Layering Your Garden Like Lasagna Can Yield Better Results Without Digging or Weeding


While gardening can improve your mental health, it can also provide a series of struggles. Getting the right soil, prepping the earth for planting seeds, weeding. But if you do lasagna gardening layers, you might actually save yourself some of these gardening-related headachesand make a small sustainability win.

Wait a minute, put down the ricotta—a lasagna garden has nothing to do with growing Garfield’s favorite food. It also doesn’t necessarily involve growing tomatoes, which sounds more…tangible, less ridiculous. Lasagna gardening is a no-till, organic gardening method discovered by Patricia Lanza about 20 years ago, which she outlines in her book Lasagna Gardening: A New Layering System for Bountiful Gardens, No Digging, No Tilling, No Weeding, No Kidding. You essentially use yard waste, kitchen scraps, and other items that would normally go into your recycling bin to prep the ground for planting. It’s done way in advance—six months to maybe even a year—but it saves you a lot of work down the line.

“Lasagna gardening improves the soil, providing a suitable environment for beneficial microorganisms,” says Angelo Randaci, horticulture expert and Earth’s Ally master gardener. “It’s a very low-maintenance gardening method with no need to mix compost. It also keeps weeds at bay without need of hand pulling or chemicals.”

And just like its namesake Italian dish is layered with pasta, sauce, cheese, and meat, lasagna gardening is made with organic materials that will “cook down” over time. “The layers hold nutrients throughout the season as the materials break down,” Randaci says.

See, you basically have two types of layers. There are nitrogen layers such as coffee grounds, veggie scraps, and grass clippings. Then there’s carbon layer materials such as sawdust, wood chips, mulch, dried leaves, newspapers, or cardboard.

“My favorite combination of nitrogen and carbon is to start with cardboard—if cut into pieces, it will decompose sooner—shredded leaves mixed with grass clippings and vegetable waste,” says Randaci. “I avoid using newspaper with colored print because of the chemicals in the ink. I don’t use cardboard or newspapers after the first layer.”

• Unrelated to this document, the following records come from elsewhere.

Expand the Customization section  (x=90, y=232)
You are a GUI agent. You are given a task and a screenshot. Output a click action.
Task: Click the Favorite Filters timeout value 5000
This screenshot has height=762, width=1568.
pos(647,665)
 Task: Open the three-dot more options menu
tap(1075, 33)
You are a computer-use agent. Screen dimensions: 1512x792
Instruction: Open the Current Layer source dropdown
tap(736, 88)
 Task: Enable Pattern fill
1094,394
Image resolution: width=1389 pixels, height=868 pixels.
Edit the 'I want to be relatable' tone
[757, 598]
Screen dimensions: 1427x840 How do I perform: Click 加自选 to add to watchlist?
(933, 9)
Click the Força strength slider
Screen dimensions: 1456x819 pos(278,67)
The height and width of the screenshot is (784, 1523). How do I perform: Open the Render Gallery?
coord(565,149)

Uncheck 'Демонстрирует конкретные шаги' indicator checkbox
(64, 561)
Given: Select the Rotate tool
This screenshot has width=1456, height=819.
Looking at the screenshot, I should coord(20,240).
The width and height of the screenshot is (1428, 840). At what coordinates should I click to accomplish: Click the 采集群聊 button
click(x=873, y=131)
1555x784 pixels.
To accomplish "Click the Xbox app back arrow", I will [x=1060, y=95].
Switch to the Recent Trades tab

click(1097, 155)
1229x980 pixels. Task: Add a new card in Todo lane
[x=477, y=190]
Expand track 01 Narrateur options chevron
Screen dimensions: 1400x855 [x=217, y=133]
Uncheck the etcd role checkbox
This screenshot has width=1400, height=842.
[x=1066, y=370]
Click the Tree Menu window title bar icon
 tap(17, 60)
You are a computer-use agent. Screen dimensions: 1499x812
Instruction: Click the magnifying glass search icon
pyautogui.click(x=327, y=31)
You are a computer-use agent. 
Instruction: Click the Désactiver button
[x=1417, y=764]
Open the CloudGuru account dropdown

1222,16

While you can begin a lasagna garden at any point, Randaci suggests that they’re a good project for the fall. This will give enough time for decomposition to occur, since the the bed will need to sit until the layers break down.

Here’s how to use lasagna gardening layering

When the soil is loose and crumbles in your hand, you are ready to plant. You can plant the same way you would any other garden, and just repeat the lasagna gardening layering process ahead of each new growing season Here’s how to set up that initial garden.

1. Put down a thick layer of cardboard or newspaper

You’re setting up a foundation for your first layer, which is a carbon/brown layer. “This will choke out weeds while adding organic material to your soil,” says Randaci. “Add water to this layer. Adding water will help the cardboard stay in place and promote decomposition.”

2. Make a second Nitrogen green layer overtop

That means you want to use materials like straw, grass clippings, leaves and so on. Randaci advises that you make this layer about three inches thick.

3. Add four to six inches of brown (carbon) materials

“If cardboard or newspaper, small or shredded pieces will accelerate the decomposition process,” Randaci says.

4. Follow up with another layer of green material, followed by brown material

“You can cover the bed with plastic for a few days, to protect it from wind while adding heat to ‘cook’ the bed,” says Randaci.

5. Let the bed sit until layers have broken down

Again, this can take several months, so feel free to keep checking in on the status.”When the soil is loose and crumbles in your hand, you are ready to plant,” says Randaci. “Plant the same way you would any other garden. You’ll need to repeat the process each season.” His last pro tip is to pick a non-toxic garden spray, like the ones from Earth’s Ally, for pest control while your crops are coming in because the formulas are non-systemic, so they’re not changing your soil or your plants. And after all the effort you’ve put into this eco-conscious endeavor, the last thing you want is to undo all your hard work by spraying a bunch of chemicals all over you garden bed.